AS: I’ve been fortunate to have some great mentors that have helped me navigate my PR career. My previous supervisor Erin Hazard was absolutely incredible and is a rock star in the PR industry. She gave me some advice to “stop being so polite” that still sticks with me today. Essentially, she taught me to be proud to voice my opinion and don’t wait for someone to give me the opportunity to speak.
GQ: What is your favorite Bible scripture, quote or catch phrase?
AS: Proverbs 31: “Favour is deceitful, and beauty is vain: but a woman that feareth the Lord, she shall be praised.”
GQ: What keeps you spiritually centered and grounded?
AS: I have a strong relationship with Christ and a phenomenal church. We have a saying at Mount Zion that we are the best church in the whole world. (I’m somewhat biased and truly believe this.) My best friend Ty Thomas, and my mother also keep me spiritually grounded.
GQ: What inspires you?
AS: I’m inspired by human resilience. The power of the human spirit to persevere in the face of adversity is enlightening to watch. I am also inspired by amazing women in the PR industry that are tackling leadership roles, and still, find time to help young professionals.

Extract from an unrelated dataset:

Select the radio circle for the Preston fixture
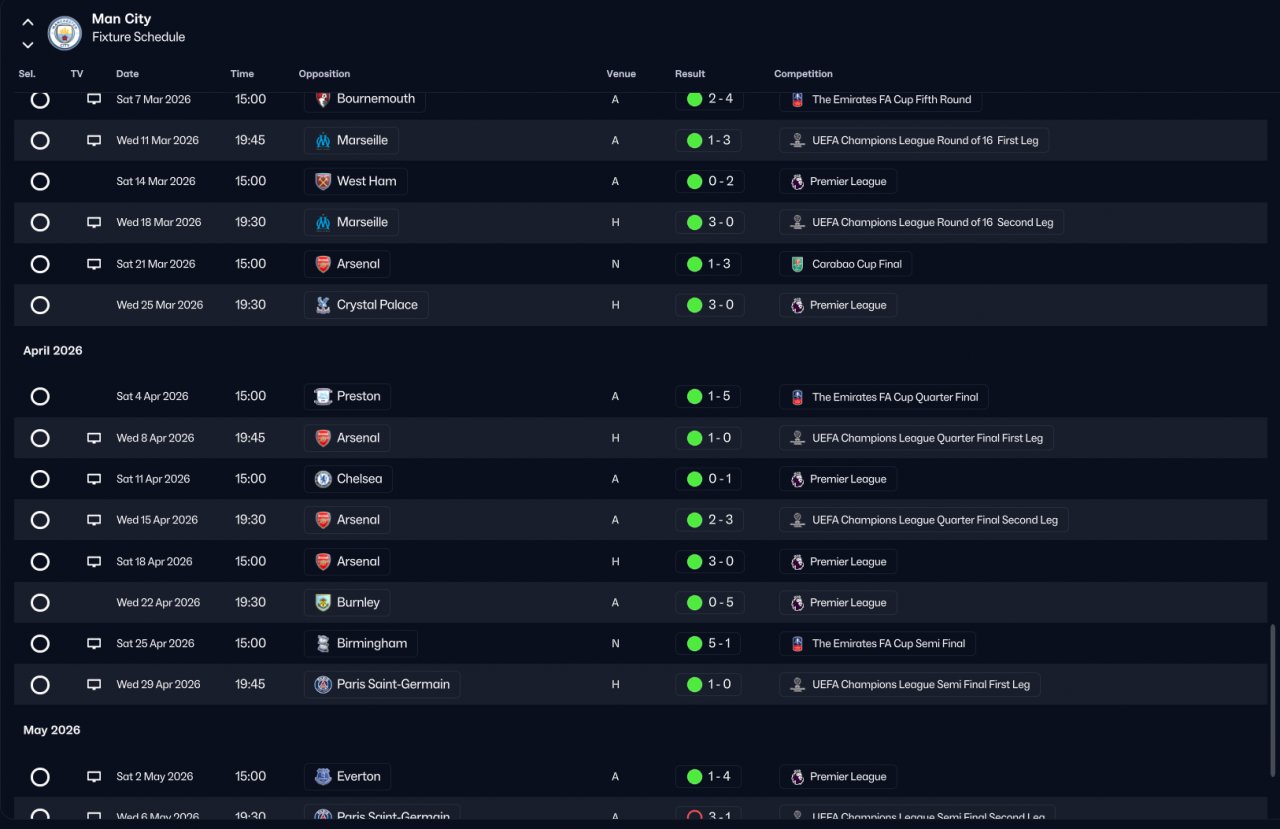 point(40,397)
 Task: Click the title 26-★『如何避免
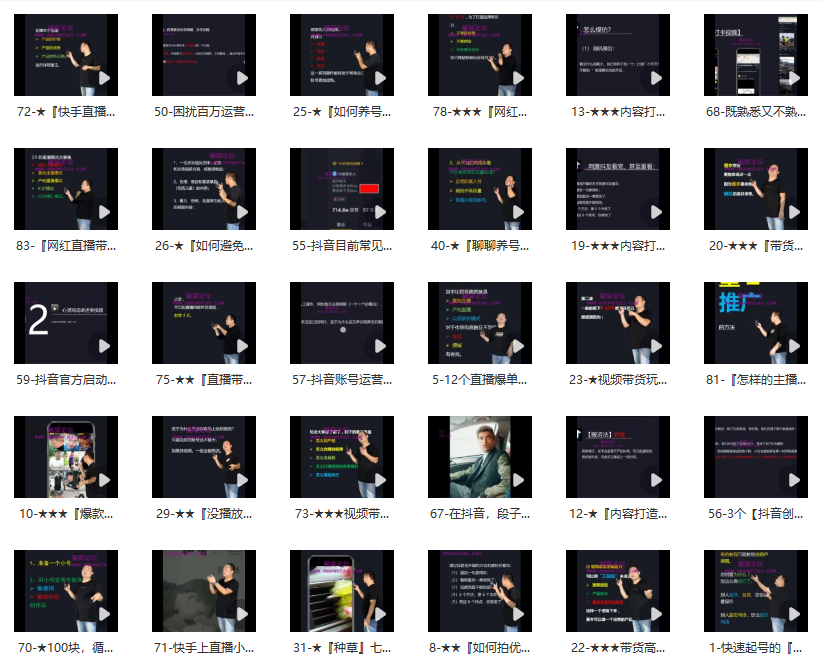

GQ: What are some of your pop culture’s must haves (music, film, television)?
AS: I’m a music fanatic. I listen to every genre and enjoy going to concerts. I’m especially into classic jazz and love anything by Frank Sinatra. I’m also really into period pieces, specifically movies created from Jane Austen novels. My favorite movie is “Pride and Prejudice.”
GQ: What is your dream project?
AS: I have a few pie in the sky clients I would love to support. At the top of my list now is Tesla, Amazon and the Peace Corps.
GQ: What’s next for you?
AS: FleishmanHillard has given me the opportunity to build a diverse portfolio. My experience has made me a quick study on a variety of topics and I feel that as a strong communicator I can work on just about any campaign. I’m always up for a new challenge and I look forward to seeing what I tackle next.
GQ: What would you like people to know about you?
AS: I am very grateful to be working at one of the world’s most prominent PR firms. I’ve worked on some incredible campaigns that align with my values, which has made all of the long hours and hard work so meaningful. In my personal life, my moral compass drives everything that I do and I’m happy that this is no different in my professional life. I’m at my best when I’m helping others.
Gwendolyn Quinn is an award-winning media strategist and consultant with a career spanning more than 25 years. She is a contributor with NBCNews.com/NBCBLK.com, BlackEnterprise.com, HuffPost, and EURWEB.com, among others. Quinn is also a contributor to Souls Revealed and Handle Your Entertainment Business.
Antonice Jackson is the President of the National Black Public Relations Society’s Washington, D.C. Chapter. She partnered with Gwendolyn Quinn to produce “The Top African American PR Millennials for 2017” series. Jackson is also a contributor with AllHipHop.com.